6 – FÉRIAS. VENDA OBRIGATÓRIA POR IMPOSIÇÃO PATRONAL. SÚMULA 126/TST. A Corte Regional reconheceu a existência de irregularidades na venda das férias, o que foi comprovado por meio das provas produzidas durante a instrução. A partir desse registro fático, não há como se conhecer do recurso de revista das empresas, uma vez que eventual provimento do apelo demandaria a reanálise de fatos e provas. Com efeito, em virtude do óbice imposto pela Súmula 126/TST, esta instância extraordinária não pode alterar a conclusão de que uma parcela das férias do empregado foi vendida por imposição patronal. Recurso de revista não conhecido.

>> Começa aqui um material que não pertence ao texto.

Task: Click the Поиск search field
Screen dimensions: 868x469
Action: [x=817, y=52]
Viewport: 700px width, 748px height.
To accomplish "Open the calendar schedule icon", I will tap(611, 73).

7 – MULTA CONVENCIONAL. CONTROVÉRSIA ESCLARECIDA JUDICIALMENTE. POSSIBILIDADE. A jurisprudência desta Corte Superior entende que o fundamento para a aplicação de multa convencional é o descumprimento da cláusula coletiva, sem indicar qualquer exceção. É o que se infere, por exemplo, da Súmula 384, II, do TST. Dessa forma, ainda que o Poder Judiciário seja o responsável pelo reconhecimento de que a parte não observou as disposições normativas com as quais se comprometeu, é devida a multa convencional. Precedentes. Recurso de revista não conhecido.

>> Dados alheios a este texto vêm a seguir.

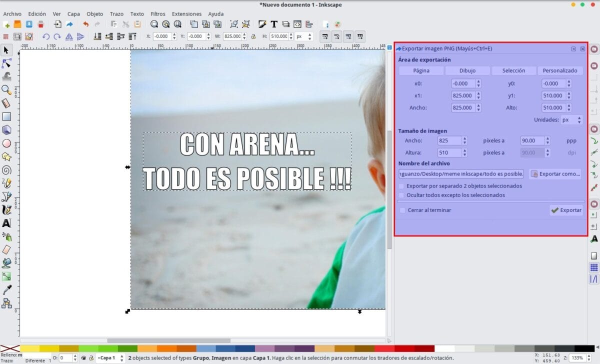Select the Rectangle tool
This screenshot has height=364, width=600.
click(x=7, y=117)
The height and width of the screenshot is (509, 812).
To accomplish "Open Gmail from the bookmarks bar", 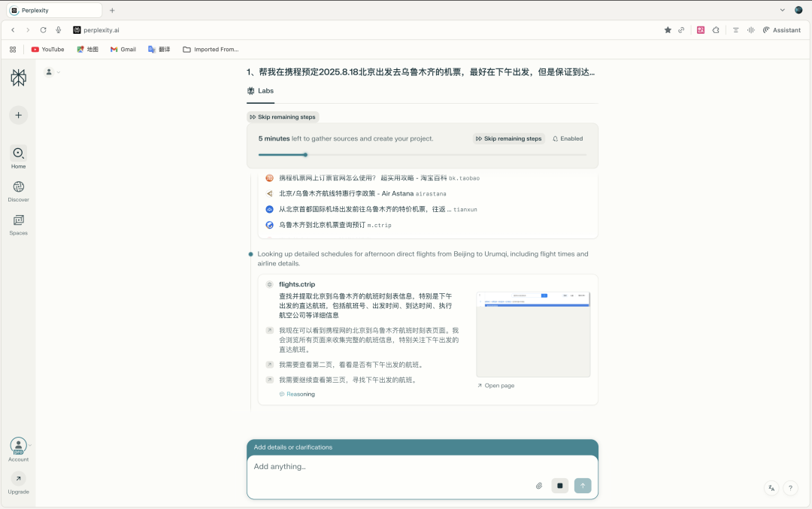I will tap(123, 49).
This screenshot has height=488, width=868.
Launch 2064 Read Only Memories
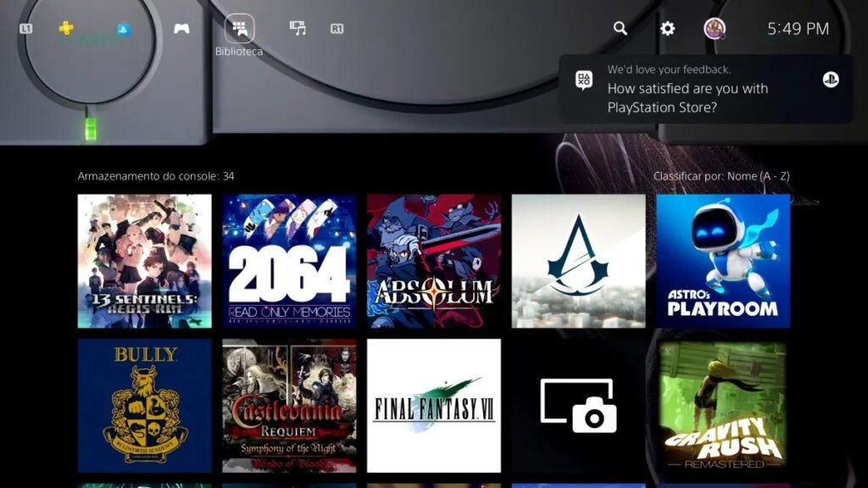tap(289, 261)
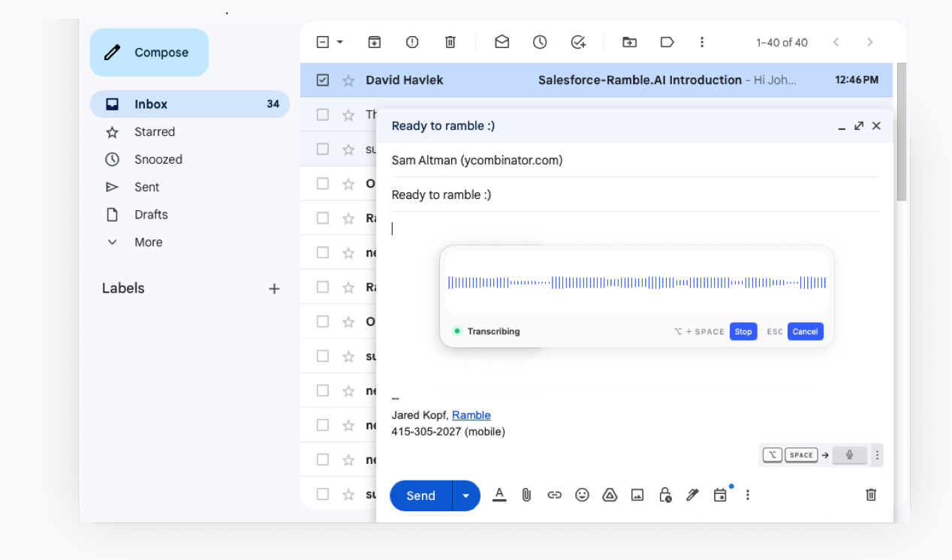This screenshot has width=952, height=560.
Task: Uncheck the David Havlek email checkbox
Action: [x=323, y=80]
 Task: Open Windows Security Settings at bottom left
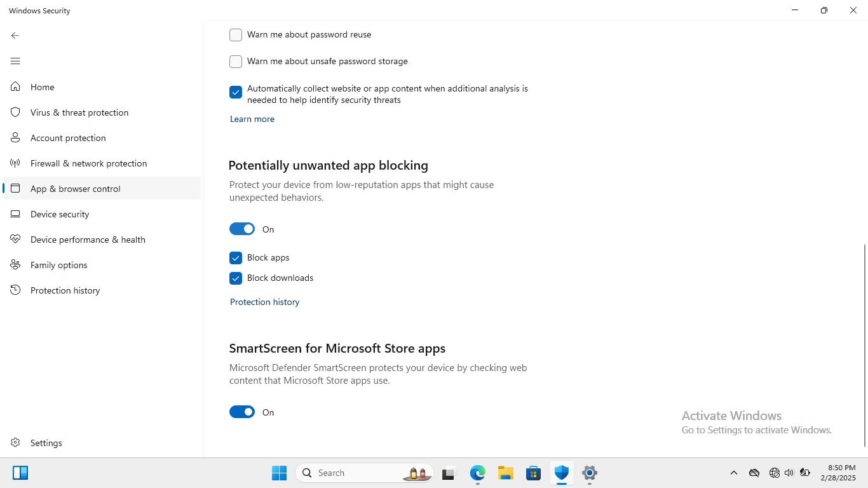coord(46,443)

8 – HONORÁRIOS ADVOCATÍCIOS. AUSÊNCIA DE CREDENCIAL SINDICAL. SÚMULA 219/TST. Nesta Justiça especializada, os honorários advocatícios são devidos apenas quando verificados, de forma simultânea, os seguintes requisitos: (i) assistência sindical; e (ii) percepção de salário inferior ao dobro do mínimo legal ou impossibilidade de se pleitear em juízo sem comprometimento do próprio sustento ou da família. Esse é o entendimento consagrado nas Súmulas 219 e 329 do TST. Nestes autos, apesar de o reclamante ser beneficiário da justiça gratuita, não há registro de que está assistido pelo sindicato de sua categoria profissional. Assim, ao afastar a incidência das Súmulas mencionadas para condenar as reclamadas ao pagamento da verba honorária, o Tribunal Regional divergiu do posicionamento consolidado desta Corte Superior. Recurso de revista conhecido e provido.
Por unanimidade, a SDI-1 deu provimento ao recurso e restabeleceu a decisão do TRT.